III. Diet restriction (DR) and HSC aging
Diet restriction (DR) is the "gold standard" of anti-aging interventions because it 1) consistently increases maximum life span in a wide range of laboratory animals, including long-lived genotypes, while 2) delaying or preventing senescence for a very wide range of markers of aging, and 3) delaying the expression of almost all age-related pathology. How DR retards aging is not known. Recently our group discovered that lifelong DR can reverse HSC aging, opening the door to the possibility that DR retards aging in general by altering patterns of stem cell aging.
Our control group was BALB/cByJ (BALB) mice fed ad lib. Starting at 1 month of age, our diet restricted BALB mice received 75% of the ad lib food intake. Bone marrow cells (BMCs) from 25-month-old, diet restricted donors repopulated nearly 3 times as well as BMCs from old controls, and about 1.7 times as well as those from young controls.
Importantly, DR appears to prevent HSC proliferative exhaustion with aging by protecting clonal stability in HSCs from old BALB mice (Chen et al., 2003). The proportion of erythrocytes and lymphocytes in each recipient that was generated by HSCs from old diet restricted donors correlated well between 5 and 8 months after transplantation, with r = 0.95, so values at 8 months account for 90% of the variance at 5 months. This demonstrates clonal stability, because to sustain a constant proportion of donor to competitor-differentiated cells in a given recipient, the same HSCs must be active. Clonal succession, the alternate, would produce no correlation over time.
Young BALB marrow also showed clonal stability, with r = 0.97, accounting for 94% of the variance. Clonal stability was far less in old BALB marrow without DR, with r = 0.48, accounting for only 23% of the variance. This is consistent with HSC exhaustion.
To test if benefits of DR are due to a short-term response to low food intake, independent of aging, we tested short-term DR in young BALB mice. DR for 5 months had far less effect than DR for 24 months. Short-term DR appeared to slightly improve HSC function, but differences were not significant. Thus, DR alters HSC aging, not a physiological set point, in the marrow stem cell compartment of BALB mice (Chen et al., 2003).

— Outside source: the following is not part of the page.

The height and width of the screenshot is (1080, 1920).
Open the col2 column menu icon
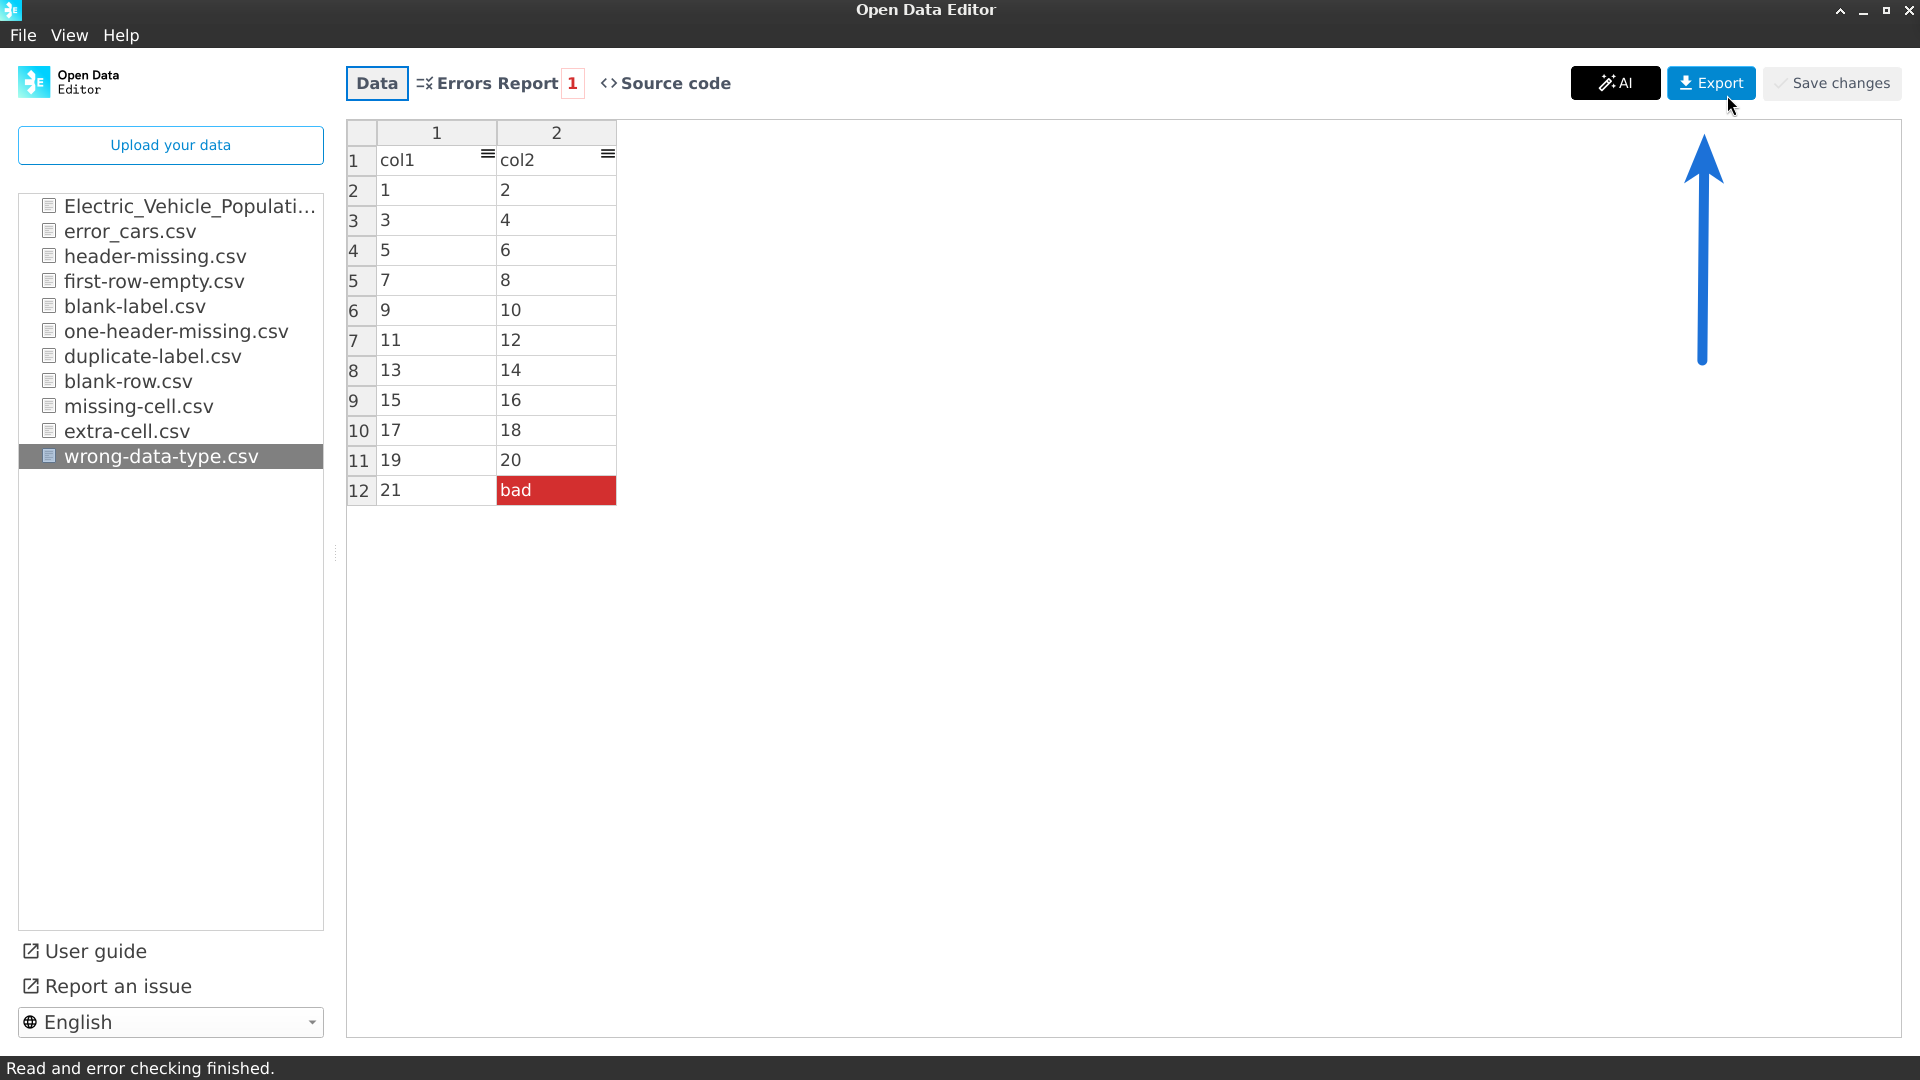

Because DR reduces levels of insulin-like growth factor (IGF), reduces thyroid hormone (TH) responses, and increases corticosterone, we are testing whether one of these changes alone affects stem cell aging. The dwarf mutation reduces both IGF and TH; the little mutation reduces just IGF, which doubled HSC function per million cells in young mice (Sharma et al., 2005). Because DR had little effect on BALB mice at young ages, these mutations may have little effect on HSC function in young mice; HSCs from old mutants will be tested when mice are available.